• [Textauszug]
═══

Die auffälligste Personalie dabei: Michèle Frey-Hilti tritt im April 2022 in den achtköpfigen Verwaltungsrat von Hilti ein. Sie übernimmt die wichtige Rolle der Vertreterin der Eigentümerfamilie.
Frey-Hilti will keine «Kopie» ihres Vaters sein
Die 34-jährige Frey-Hilti ist die Enkelin des Firmengründers Martin Hilti und die Tochter von Ehrenpräsident Michael Hilti. Sie arbeitet seit 2012 in diversen Funktionen beim Unternehmen und war in der Vergangenheit als Produktmanagerin und Kundenbetreuerin im Hilti-roten Outfit auf Baustellen unterwegs. Ausserdem bekleidet sie diverse Funktionen in den philanthropischen Stiftungen der Familie und anderen karitativen Organisationen Liechtensteins. Ebenso ist sie engagiert bei Swisscontact, der Schweizer Stiftung für technische Entwicklungszusammenarbeit.
Frey-Hilti zeigte sich bereits vor fünf Jahren eng verbunden mit der Familienfirma. Sie habe, gab sie damals, als ihr Vater seinen Rückzug aus dem Verwaltungsrat ankündigte, «bei Hilti noch nie jemanden getroffen, mit dem ich nach der Arbeit kein Bier trinken gehen würde». Für sie sei ihr Vater, so Frey-Hilti damals, «ein Vorbild». Er habe sie aber gelehrt, «dass jeder seine eigene Linie finden sollte». Eine Kopie sei immer schlechter als das Original.
Michael Hilti hat seine Tochter vor fünf Jahren als noch nicht reif genug eingestuft für die Aufgabe, die sie nun übernimmt. Sie sei noch zu jung für den Verwaltungsrat, sagte er damals, sie verfüge nicht über den notwendigen Leistungsausweis. «Bei Hilti ist Kapitalbesitz nicht gleich Führungsanspruch», befand er. Leistung sei wichtiger als Blutsbande. Es gehe darum, so der Patron, «Lebenswerke zu sichern», Langfristigkeit stehe über allem. Getreu dem Firmen-Claim «Outperform. Outlast». Kurz: Frey-Hilti hat sich den Sitz im Verwaltungsrat nicht beim Vater erbeten, sondern selbst erarbeitet. Nun gibt sie dem Konzern, der ihren Namen trägt, ein Gesicht. Ein frisches Gesicht.

═══

• [Datenübersicht]
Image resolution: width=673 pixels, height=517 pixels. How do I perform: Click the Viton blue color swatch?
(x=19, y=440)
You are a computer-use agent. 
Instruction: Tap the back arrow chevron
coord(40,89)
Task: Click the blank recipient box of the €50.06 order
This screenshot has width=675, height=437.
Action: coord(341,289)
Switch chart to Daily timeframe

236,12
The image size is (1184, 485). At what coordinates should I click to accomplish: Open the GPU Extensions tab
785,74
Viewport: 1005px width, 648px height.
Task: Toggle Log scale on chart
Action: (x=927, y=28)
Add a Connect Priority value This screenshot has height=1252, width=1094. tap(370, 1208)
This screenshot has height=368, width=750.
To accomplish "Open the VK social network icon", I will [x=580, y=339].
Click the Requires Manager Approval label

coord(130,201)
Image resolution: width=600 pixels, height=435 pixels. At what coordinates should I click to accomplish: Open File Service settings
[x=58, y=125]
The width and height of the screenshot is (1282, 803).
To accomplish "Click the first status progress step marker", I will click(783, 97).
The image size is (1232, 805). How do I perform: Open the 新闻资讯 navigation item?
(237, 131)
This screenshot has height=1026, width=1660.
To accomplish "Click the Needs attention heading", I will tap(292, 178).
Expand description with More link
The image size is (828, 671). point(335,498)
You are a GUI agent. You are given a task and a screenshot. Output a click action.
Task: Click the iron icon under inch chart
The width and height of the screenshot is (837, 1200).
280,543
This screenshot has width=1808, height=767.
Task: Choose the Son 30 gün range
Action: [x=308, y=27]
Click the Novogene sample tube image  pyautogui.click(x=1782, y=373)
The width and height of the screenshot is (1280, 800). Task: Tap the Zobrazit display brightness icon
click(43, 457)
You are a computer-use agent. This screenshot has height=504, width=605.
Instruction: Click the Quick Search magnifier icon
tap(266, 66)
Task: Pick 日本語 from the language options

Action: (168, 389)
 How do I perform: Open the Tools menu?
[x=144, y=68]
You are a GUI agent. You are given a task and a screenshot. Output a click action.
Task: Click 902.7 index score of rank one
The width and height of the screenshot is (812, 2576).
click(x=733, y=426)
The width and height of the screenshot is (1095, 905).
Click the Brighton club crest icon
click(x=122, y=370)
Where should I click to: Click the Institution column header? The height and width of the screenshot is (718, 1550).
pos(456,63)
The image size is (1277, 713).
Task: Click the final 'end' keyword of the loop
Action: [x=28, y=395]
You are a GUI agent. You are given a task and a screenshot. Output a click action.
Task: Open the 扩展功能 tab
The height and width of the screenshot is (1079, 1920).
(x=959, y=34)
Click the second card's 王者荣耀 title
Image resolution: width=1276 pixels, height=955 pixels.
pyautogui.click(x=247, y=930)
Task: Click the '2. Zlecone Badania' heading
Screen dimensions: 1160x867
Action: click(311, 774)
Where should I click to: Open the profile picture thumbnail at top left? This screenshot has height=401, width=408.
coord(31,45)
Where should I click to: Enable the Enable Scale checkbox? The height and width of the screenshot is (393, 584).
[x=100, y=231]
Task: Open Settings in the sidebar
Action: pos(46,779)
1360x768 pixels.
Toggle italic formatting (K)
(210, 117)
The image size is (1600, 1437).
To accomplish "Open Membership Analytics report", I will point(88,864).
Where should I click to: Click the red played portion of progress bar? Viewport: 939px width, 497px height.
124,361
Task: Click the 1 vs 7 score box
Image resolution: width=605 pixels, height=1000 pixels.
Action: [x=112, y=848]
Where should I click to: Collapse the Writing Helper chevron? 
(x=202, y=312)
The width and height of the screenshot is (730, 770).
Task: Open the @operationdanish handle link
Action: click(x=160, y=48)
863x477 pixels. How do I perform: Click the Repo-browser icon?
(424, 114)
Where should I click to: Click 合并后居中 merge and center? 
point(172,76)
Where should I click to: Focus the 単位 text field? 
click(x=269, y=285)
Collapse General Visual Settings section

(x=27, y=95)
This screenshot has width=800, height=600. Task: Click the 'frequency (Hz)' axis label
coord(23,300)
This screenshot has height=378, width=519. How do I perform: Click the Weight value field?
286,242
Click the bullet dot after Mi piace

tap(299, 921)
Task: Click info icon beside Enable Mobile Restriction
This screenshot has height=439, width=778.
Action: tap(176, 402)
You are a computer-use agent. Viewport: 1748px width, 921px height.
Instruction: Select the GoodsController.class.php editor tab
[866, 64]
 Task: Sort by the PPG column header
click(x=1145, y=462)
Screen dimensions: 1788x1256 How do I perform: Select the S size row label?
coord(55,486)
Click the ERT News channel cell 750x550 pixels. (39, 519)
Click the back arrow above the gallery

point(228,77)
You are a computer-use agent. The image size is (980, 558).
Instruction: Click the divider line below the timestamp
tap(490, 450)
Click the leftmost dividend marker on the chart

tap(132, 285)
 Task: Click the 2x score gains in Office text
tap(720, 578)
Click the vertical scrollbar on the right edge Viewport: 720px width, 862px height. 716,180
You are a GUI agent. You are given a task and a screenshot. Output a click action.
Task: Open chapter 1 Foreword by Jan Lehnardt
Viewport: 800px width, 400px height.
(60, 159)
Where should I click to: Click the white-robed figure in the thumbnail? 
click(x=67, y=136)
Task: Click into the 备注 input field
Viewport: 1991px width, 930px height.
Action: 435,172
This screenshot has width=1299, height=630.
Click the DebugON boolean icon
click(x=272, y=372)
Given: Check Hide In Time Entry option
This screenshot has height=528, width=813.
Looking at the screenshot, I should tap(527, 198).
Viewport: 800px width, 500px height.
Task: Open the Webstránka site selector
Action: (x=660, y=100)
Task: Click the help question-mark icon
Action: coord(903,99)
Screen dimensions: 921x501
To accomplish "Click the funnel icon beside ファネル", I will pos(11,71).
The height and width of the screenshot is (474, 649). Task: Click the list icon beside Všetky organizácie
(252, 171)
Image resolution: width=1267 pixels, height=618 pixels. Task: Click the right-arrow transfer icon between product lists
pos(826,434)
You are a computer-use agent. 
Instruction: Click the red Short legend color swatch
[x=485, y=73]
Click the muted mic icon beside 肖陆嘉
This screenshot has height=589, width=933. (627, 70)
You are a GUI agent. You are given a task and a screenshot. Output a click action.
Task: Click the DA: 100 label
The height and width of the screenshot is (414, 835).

═══

• [Aufgaben]
1 > Fasse den Absatz des Textauszugs über Michèle Frey-Hilti, der mit «Die 34-jährige Frey-Hilti» beginnt, als Stichpunktliste zusammen und behalte dabei seine wesentlichen Angaben bei.
2 > Schreibe den Textauszug über Michèle Frey-Hilti im Anschluss an seinen letzten Satz weiter.
Die Zeilen sind eigenständiges Material und gehören nicht zum Textauszug.

• [Erwartete Lösungen]
1 >
- 34 Jahre alt, Enkelin des Firmengründers Martin Hilti und Tochter von Ehrenpräsident Michael Hilti
- seit 2012 in diversen Funktionen bei Hilti tätig, früher unter anderem als Produktmanagerin und Kundenbetreuerin auf Baustellen
- diverse Funktionen in den philanthropischen Stiftungen der Familie und in anderen karitativen Organisationen Liechtensteins
- engagiert bei Swisscontact, der Schweizer Stiftung für technische Entwicklungszusammenarbeit

2 >
Maximal 15 Jahre wird Frey-Hilti im Verwaltungsrat an der Zukunft des Familienunternehmens mitarbeiten können. Dann ist bei Hilti für jeden und jede Schluss, auch für eine Hilti.
Neben der Personalie Frey-Hilti wird es bei Hilti an diversen Schlüsselstellen zu Veränderungen kommen. Ab 2023 wird der aktuelle Konzernchef Christoph Loos das Präsidium im Verwaltungsrat übernehmen und in dieser Rolle Heinrich Fischer ersetzen.
Loos’ Nachfolger als Firmenchef ist Jahangir Doongaji. Er ist seit über 20 Jahren bei Hilti und sitzt seit 2014 in der Konzernleitung. Zuvor war er unter anderem der Kundendienstleiter bei der Schweizer Tochter von Hilti.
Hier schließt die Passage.